▶ What is needed:
In the data below, how many lines contain the string "Given"? Reply with the number only.

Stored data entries
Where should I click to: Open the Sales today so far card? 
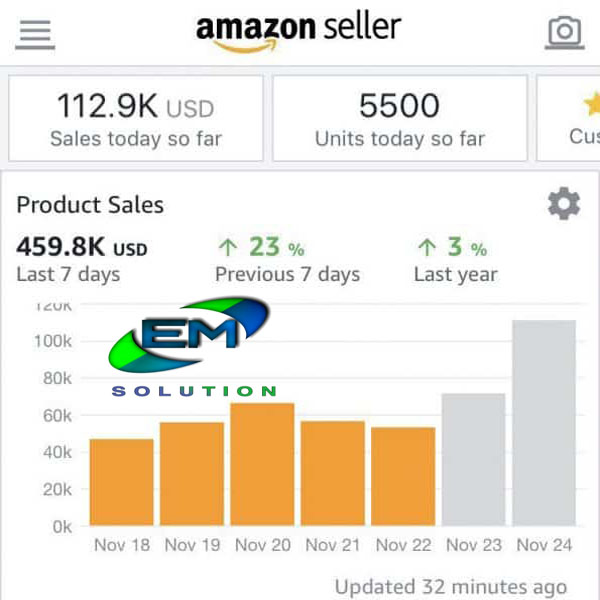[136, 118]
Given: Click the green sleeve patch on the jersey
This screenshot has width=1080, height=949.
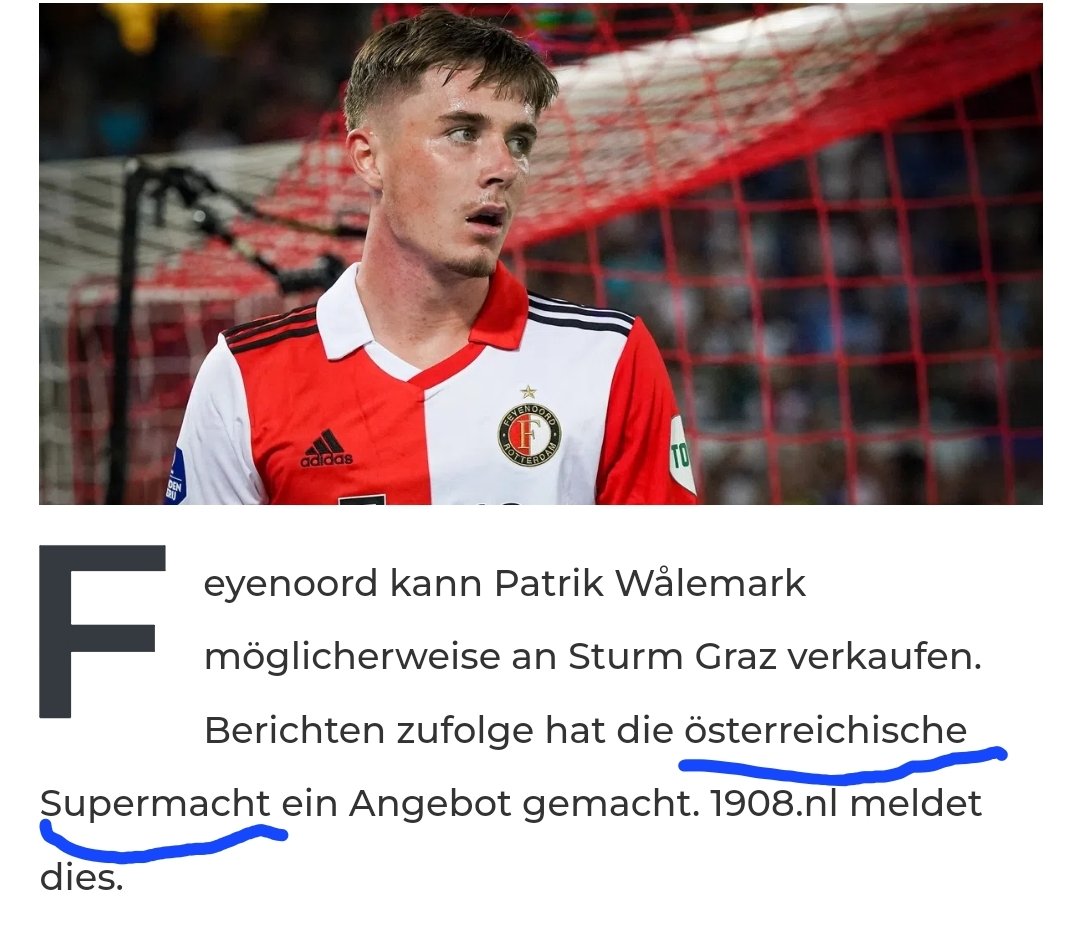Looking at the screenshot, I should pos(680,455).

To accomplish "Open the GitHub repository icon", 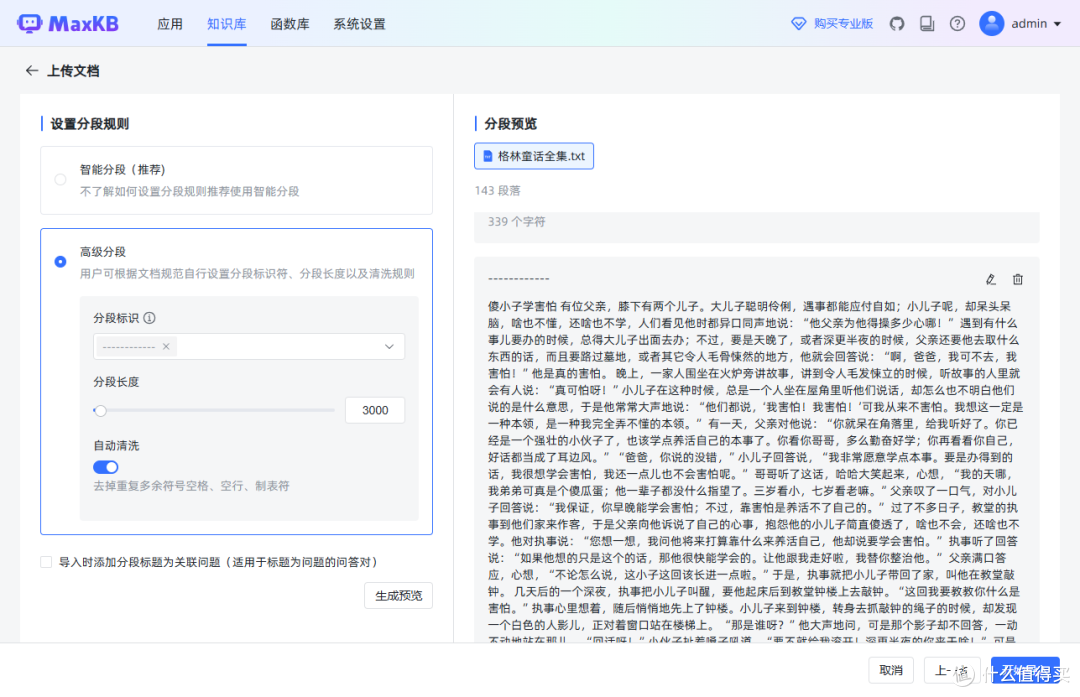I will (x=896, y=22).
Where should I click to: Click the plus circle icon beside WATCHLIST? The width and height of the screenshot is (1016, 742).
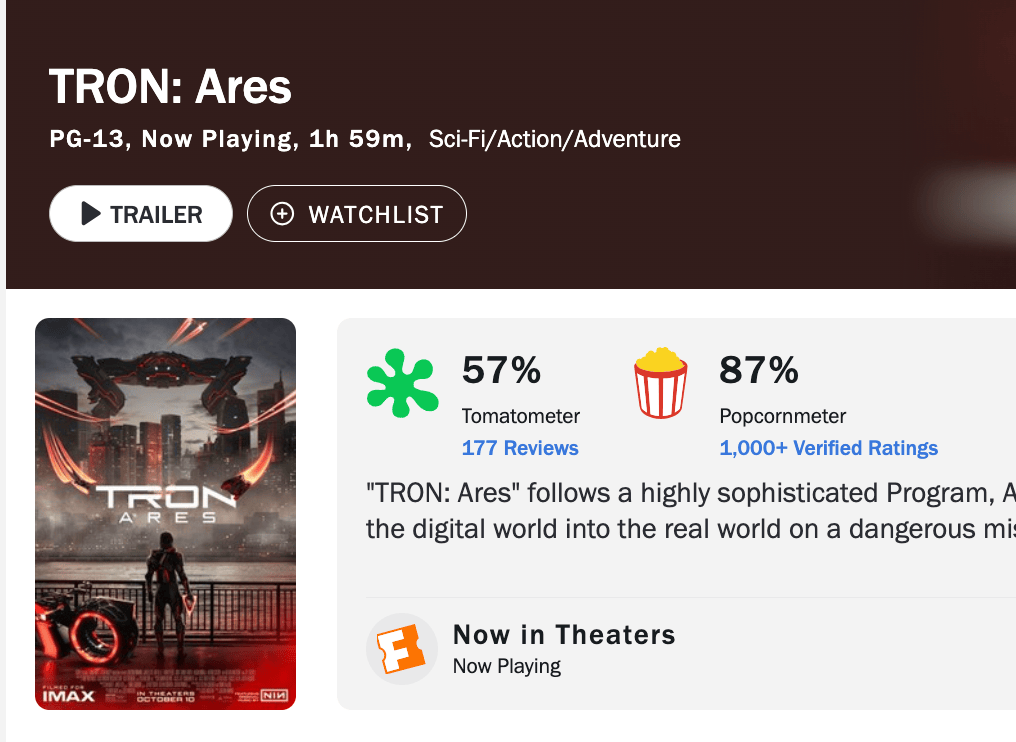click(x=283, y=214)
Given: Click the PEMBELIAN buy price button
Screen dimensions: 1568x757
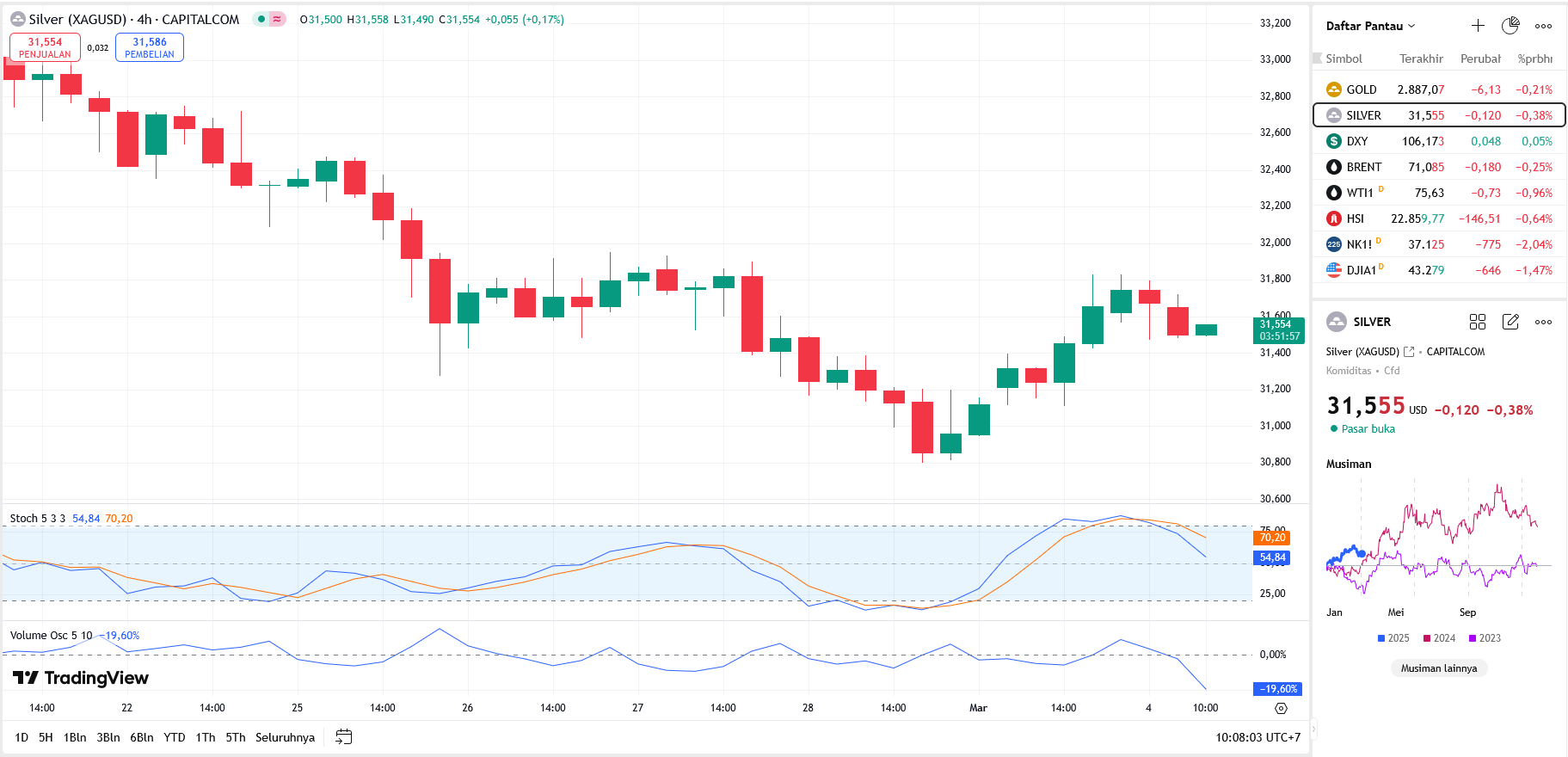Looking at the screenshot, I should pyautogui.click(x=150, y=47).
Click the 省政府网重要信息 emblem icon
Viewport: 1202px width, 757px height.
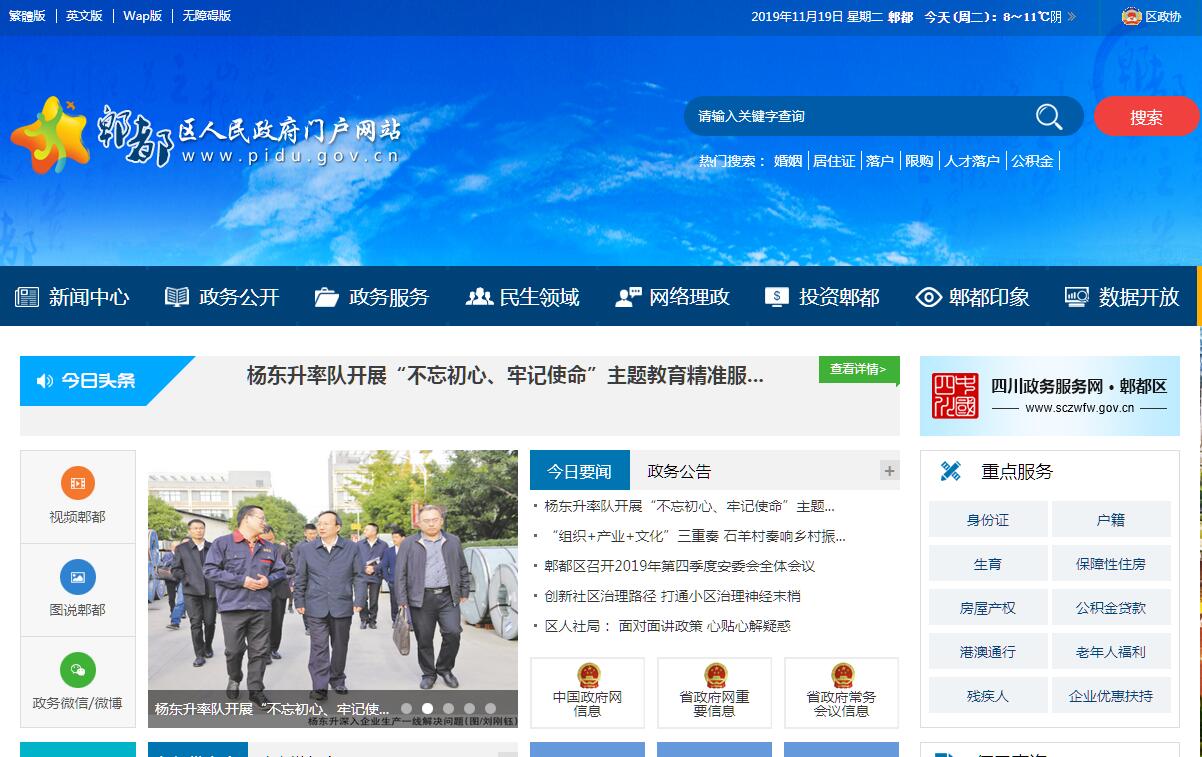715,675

▶ Solved problem:
2